**Exercise goal:**
Please start at the first line of the records beneath and quote each line exactly, ending with the line containing "Select the Word 工具 sidebar icon".

**Items listed in a dataset:**
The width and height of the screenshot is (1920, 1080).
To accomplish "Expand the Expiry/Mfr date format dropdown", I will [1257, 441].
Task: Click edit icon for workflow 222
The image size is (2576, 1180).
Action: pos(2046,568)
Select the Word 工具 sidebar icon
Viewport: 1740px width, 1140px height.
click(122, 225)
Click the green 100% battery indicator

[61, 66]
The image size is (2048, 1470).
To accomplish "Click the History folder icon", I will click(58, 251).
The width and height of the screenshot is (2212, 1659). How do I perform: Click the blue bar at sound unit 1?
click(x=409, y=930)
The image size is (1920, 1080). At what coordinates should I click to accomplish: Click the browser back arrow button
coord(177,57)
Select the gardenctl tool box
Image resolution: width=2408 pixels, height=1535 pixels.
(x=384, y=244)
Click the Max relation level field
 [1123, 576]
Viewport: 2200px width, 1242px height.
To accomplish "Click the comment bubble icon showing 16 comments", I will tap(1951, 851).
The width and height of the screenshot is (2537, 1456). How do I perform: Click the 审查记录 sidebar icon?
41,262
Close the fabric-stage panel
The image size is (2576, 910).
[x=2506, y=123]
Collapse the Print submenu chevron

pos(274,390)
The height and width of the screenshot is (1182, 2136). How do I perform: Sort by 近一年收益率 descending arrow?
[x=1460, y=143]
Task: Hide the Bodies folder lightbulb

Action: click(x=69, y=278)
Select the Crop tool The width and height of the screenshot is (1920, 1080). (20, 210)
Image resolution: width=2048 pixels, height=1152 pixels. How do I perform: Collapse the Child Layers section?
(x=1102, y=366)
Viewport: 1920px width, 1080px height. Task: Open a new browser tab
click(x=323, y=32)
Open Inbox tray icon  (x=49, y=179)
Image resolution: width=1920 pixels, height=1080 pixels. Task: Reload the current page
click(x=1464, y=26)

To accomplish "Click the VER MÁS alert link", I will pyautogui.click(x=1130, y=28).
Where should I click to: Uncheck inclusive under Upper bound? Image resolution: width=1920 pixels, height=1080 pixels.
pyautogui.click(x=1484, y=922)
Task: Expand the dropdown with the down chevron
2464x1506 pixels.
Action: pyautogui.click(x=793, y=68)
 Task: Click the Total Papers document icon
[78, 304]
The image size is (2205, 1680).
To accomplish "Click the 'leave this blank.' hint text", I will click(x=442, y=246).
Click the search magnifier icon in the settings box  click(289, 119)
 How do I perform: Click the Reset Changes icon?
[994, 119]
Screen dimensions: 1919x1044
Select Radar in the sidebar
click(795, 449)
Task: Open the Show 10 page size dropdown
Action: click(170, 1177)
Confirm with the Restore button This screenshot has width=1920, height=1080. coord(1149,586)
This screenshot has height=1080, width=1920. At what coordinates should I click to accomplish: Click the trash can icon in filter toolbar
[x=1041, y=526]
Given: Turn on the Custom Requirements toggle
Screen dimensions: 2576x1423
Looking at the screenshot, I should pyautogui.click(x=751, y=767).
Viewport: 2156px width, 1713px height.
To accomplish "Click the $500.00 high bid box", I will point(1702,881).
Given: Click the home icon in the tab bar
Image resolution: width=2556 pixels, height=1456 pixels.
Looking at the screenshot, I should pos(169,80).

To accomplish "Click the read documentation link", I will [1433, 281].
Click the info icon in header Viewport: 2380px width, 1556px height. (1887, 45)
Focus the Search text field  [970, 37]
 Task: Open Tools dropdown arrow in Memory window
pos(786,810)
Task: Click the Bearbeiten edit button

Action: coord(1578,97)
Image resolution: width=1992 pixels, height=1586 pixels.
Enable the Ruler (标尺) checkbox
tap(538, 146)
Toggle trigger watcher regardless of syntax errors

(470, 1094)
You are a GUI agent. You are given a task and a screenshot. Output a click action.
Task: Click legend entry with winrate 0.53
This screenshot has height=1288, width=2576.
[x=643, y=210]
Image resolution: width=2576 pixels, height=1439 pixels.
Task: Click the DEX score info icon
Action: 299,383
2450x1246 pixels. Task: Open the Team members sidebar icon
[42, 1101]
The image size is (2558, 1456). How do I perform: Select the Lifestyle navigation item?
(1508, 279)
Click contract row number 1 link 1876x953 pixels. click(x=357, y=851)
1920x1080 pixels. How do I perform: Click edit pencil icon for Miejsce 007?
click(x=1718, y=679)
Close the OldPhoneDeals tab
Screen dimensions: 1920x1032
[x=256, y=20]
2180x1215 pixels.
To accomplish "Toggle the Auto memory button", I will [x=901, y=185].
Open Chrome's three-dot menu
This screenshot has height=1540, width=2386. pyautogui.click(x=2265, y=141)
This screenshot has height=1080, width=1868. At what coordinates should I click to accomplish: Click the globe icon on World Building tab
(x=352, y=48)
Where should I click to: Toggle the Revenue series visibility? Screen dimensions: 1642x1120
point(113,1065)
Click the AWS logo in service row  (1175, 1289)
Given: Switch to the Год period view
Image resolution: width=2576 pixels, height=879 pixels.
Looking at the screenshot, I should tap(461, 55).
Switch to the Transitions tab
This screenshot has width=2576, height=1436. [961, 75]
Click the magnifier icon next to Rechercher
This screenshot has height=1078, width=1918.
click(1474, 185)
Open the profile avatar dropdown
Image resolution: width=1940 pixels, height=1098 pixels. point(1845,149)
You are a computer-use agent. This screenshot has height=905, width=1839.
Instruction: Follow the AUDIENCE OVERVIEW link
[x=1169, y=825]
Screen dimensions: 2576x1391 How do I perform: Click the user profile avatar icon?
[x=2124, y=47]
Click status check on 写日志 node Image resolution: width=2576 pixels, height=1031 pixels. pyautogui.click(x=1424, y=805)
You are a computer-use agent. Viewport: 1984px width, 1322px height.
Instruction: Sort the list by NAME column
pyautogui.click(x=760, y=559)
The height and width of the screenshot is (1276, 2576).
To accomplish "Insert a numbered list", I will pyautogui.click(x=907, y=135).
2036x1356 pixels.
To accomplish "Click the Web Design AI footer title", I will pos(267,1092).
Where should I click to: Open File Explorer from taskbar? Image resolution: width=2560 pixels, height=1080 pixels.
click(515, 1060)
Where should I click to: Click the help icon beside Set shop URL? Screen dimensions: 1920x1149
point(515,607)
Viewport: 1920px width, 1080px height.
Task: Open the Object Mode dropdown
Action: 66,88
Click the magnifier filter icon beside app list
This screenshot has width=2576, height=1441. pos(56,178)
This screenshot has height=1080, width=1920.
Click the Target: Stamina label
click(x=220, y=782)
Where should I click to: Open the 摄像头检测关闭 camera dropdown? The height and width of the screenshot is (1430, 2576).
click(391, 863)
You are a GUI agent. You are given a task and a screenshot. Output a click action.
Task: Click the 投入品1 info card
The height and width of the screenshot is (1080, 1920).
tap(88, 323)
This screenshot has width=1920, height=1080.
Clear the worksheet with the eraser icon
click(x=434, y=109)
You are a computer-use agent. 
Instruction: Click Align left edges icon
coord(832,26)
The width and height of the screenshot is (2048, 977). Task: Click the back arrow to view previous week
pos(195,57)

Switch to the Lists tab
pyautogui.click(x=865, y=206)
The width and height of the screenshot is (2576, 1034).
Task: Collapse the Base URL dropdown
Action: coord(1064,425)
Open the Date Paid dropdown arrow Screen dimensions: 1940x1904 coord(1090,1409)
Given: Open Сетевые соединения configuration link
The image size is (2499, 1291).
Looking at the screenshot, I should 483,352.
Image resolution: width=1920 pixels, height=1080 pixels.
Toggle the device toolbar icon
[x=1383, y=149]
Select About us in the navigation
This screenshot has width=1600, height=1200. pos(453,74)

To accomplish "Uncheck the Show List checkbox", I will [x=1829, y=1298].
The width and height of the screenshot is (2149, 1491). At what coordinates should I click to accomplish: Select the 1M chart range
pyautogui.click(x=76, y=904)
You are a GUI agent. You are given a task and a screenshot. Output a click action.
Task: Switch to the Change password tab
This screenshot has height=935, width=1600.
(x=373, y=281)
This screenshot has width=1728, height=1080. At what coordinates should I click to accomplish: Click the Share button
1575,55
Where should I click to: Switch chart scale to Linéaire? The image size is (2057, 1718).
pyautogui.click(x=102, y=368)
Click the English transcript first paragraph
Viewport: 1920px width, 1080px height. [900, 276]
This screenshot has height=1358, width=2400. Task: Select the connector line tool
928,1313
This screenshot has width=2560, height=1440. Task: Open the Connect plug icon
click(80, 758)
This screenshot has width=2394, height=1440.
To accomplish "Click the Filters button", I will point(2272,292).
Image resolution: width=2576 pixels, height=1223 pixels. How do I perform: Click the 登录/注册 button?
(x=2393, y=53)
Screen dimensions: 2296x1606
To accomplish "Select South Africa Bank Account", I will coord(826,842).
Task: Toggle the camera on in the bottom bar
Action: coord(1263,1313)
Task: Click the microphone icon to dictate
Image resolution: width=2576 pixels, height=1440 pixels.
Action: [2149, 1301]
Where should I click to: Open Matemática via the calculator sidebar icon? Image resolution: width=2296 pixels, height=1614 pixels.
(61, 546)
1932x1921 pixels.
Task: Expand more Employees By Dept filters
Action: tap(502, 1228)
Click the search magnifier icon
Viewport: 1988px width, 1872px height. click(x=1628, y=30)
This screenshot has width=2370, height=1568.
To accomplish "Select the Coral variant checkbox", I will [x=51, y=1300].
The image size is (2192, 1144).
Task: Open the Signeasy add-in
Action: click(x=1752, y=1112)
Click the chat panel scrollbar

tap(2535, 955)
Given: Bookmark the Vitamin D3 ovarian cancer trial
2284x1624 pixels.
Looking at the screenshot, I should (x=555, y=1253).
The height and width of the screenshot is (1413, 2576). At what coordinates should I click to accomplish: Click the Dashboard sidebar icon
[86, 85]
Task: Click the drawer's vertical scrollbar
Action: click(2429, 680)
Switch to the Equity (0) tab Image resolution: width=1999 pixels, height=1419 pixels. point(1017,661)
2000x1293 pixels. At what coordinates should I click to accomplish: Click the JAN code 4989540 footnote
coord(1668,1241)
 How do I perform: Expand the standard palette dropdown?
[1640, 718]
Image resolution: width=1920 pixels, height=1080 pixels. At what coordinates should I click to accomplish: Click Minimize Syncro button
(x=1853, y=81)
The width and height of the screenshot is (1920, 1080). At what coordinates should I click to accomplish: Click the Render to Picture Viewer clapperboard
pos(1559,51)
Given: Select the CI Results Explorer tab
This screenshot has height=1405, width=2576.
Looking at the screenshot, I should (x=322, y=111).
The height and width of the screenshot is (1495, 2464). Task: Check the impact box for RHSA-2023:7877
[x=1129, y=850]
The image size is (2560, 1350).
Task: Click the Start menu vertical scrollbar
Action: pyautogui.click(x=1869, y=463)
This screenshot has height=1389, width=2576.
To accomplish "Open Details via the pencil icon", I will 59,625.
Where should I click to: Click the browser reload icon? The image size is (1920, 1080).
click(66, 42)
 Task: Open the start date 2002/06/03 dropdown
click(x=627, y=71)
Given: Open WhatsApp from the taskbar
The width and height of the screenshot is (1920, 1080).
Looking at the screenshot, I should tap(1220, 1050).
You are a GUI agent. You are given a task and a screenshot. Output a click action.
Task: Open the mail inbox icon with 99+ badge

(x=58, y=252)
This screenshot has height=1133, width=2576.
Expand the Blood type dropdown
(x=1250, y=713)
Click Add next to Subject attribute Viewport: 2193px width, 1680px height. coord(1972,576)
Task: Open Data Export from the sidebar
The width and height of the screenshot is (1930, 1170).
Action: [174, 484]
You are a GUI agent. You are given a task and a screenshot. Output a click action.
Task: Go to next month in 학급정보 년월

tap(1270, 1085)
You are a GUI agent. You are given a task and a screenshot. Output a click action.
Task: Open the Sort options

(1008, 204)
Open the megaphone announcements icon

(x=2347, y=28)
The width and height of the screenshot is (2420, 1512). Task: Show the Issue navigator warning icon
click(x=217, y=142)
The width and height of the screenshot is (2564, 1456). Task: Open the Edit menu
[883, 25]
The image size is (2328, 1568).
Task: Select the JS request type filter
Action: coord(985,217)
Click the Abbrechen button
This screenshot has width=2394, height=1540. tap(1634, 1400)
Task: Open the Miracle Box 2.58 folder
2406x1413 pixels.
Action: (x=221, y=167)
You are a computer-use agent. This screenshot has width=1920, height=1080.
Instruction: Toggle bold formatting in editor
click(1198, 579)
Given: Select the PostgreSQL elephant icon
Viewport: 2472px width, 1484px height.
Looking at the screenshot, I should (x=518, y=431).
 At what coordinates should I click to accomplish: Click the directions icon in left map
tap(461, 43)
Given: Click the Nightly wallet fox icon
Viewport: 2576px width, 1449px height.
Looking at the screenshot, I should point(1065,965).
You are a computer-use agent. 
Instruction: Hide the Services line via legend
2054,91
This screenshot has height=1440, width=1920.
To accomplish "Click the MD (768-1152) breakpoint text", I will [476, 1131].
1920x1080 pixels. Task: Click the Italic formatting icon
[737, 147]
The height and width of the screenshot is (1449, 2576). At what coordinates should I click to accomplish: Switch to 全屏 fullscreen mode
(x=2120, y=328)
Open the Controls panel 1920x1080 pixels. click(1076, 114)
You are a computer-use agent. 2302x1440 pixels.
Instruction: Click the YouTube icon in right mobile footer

**Task output:**
The width and height of the screenshot is (1920, 1080).
To accomplish "Expand the Expiry/Mfr date format dropdown", I will [1257, 441].
Task: Click edit icon for workflow 222
The image size is (2576, 1180).
Action: pos(2046,568)
Select the Word 工具 sidebar icon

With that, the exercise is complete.